Certo questo orientamento richiede che chi governa l'Ateneo o la Facoltà abbia una capacità di visione oltre l’immediato o oltre l’orizzonte del mandato elettorale ricevuto, per saper identificare una missione chiara, distintiva e motivante per il personale.
Evidentemente non è semplice motivare persone intellettualmente raffinate come gli accademici, tuttavia non dovrebbe essere impossibile, se si considera che una certa dose di idealismo fa parte del profilo caratteriale ideale del professore universitario.

5. Alcuni strumenti
Perché le considerazioni appena esposte non rimangano su un piano di principio, ma esprimano la loro valenza pratica, si illustreranno senza pretesa di esaustività alcuni strumenti manageriali applicabili per il miglioramento della didattica universitaria.
Nello specifico, al Management by facts corrisponde lo svolgimento sistematico di attività di intelligence (analisi dell'ambiente e del mercato) volta a comprendere il divenire della domanda di formazione universitaria, le scelte della concorrenza (altri Atenei e istituti di alta formazione), la normativa, l'ambiente economico e la tecnologia.
Tale attività prevede una funzione di ricerca e diffusione delle informazioni tra i vari livelli decisionali interessati, centrali e periferici, anche tramite la creazione di piattaforme informative e informatiche condivise, ad accesso più o meno riservato.
Maggiori dosi di dati e fatti nel sistema decisionale, come prescrive il Management by facts, richiedono che chi è chiamato a prendere decisioni si doti di una “alfabetizzazione” statistico-matematica, se non altro per non mettersi in completa balia di esperti o sedicenti tali che diventano in grado di pilotare le scelte attraverso la manipolazione dei dati.
Il postulato della centralità dello studente richiede che l’Ateneo impieghi strumenti di ascolto organizzativo, al di là dell’ascolto empatico che si può verificare nei contatti personali, vis-à-vis, tra personale universitario e studente. Tali strumenti comprendono l’analisi e la risposta ai reclami formalizzati, le indagini sulla soddisfazione degli studenti (student satisfaction) e le indagini sui bisogni ed aspettative di studenti attuali e potenziali.
Al primo posto, in ordine di importanza tra gli strumenti di ascolto organizzativo si collocano le indagini di student satisfaction. Queste infatti consentono di esprimersi a tutti gli studenti, in genere frequentanti le attività didattiche e completano il quadro, generalmente piuttosto fosco, delineato dai contenuti dei reclami o di eventuali contenziosi legali.

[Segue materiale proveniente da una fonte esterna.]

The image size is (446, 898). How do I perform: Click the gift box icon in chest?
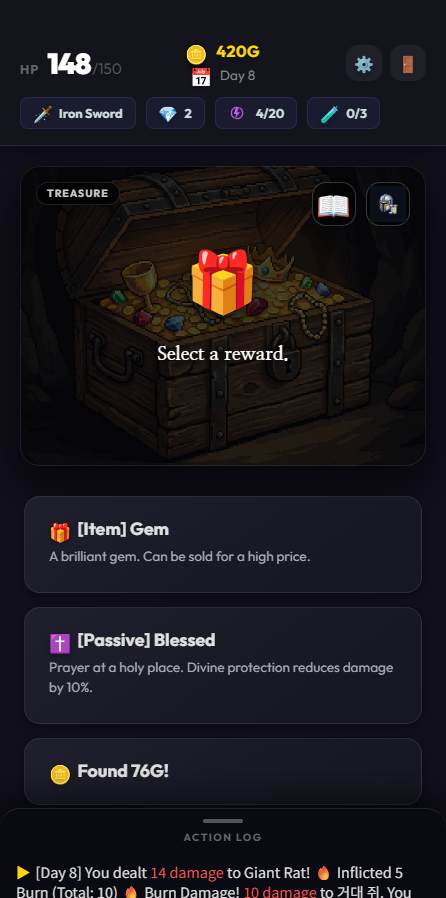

I risultati delle indagini di student satisfaction, laddove positivi, dovrebbero essere utili sia per fluidificare le relazioni con i soggetti esterni, sia per motivare e valorizzare il personale docente e amministrativo.

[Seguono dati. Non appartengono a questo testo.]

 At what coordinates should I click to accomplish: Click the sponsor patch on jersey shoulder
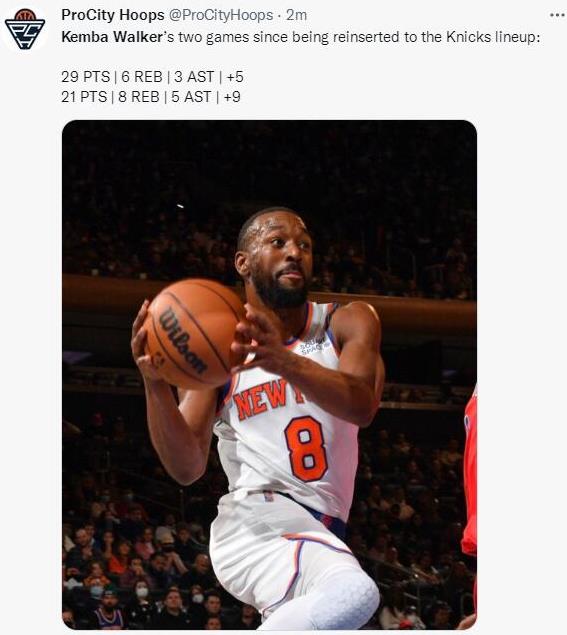(x=315, y=345)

Laddove vi fossero risultati negativi, si otterrà una visione nitida delle aree critiche su cui è opportuno intervenire, eventualmente anche con una comunicazione che spieghi agli studenti le ragioni di eventuali ritardi, disservizi o carenze strutturali.
I reclami formalizzati possono invece essere letti alla stregua di «eventi sentinella», gravi errori che non si sarebbero dovuti verificare, su cui indagare per ricercarne le cause, piuttosto che i colpevoli. Segnalazioni e reclami vanno attentamente considerati perché sono in genere la spia di una più ampia diffusione del problema. La gran parte degli studenti cerca infatti in genere soluzioni “in proprio”, magari assediando alcuni professori o impiegati particolarmente disponibili. Per presentare un reclamo occorre che lo studente nutra una buona dose di fiducia nell'Università, nella correttezza degli interlocutori e nella possibilità di risolvere effettivamente il problema, per sé e per altri studenti.

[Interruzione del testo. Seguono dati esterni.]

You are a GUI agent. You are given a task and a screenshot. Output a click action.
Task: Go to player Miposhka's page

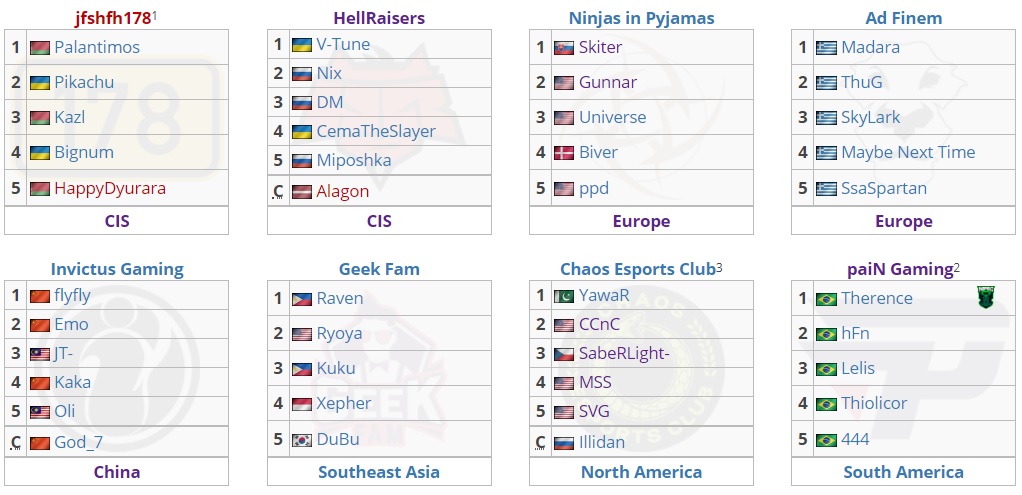click(353, 160)
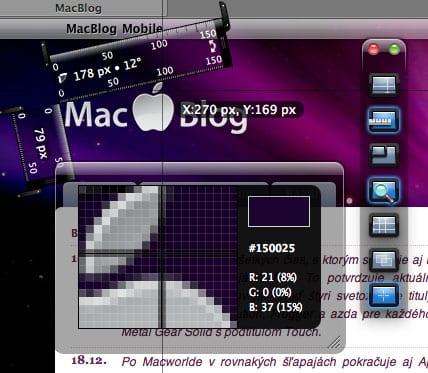Screen dimensions: 428x373
Task: Click the MacBlog logo header
Action: pyautogui.click(x=156, y=112)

Un ulteriore modo per incoraggiare gli studenti ad esprimere apertamente le proprie opinioni è la predisposizione di schede di segnalazione e di una cassetta per i suggerimenti, nei locali delle Facoltà.
Oltre all'ascolto degli studenti, altre attività andrebbero attuate per tenere sotto controllo dei comportamenti che sono sintomo di insoddisfazione e disaffezione. Ci si riferisce qui alla necessità di monitorare i trasferimenti di studenti ad altri Atenei, con la realizzazione di periodiche ricerche sui motivi delle defezioni. E’ probabile che in questo modo che i soggetti responsabili dell’Università abbandonata facciano interessanti scoperte sui veri problemi della propria organizzazione.
In aggiunta, andrebbero tenute sotto controllo le situazioni di studenti a rischio di abbandono, come quelli “dormienti” ovvero che non sostengono esami da un certo periodo di tempo.
Come è stato evidenziato , la decisione di abbandonare raramente deriva da una posizione chiara ed irrevocabile; la maggioranza degli studenti sperimenta una interruzione temporanea, senza esplicitamente rinunciare agli studi. Esiste spesso un periodo, durante il quale un’appropriata azione svolta dall’istituzione universitaria potrebbe produrre dei risultati. Si ritiene anche che un contatto individuale con ciascun studente – ad esempio, una lettera che invita ad un incontro personalizzato – potrebbe aiutare a ricostruire la relazione interrotta.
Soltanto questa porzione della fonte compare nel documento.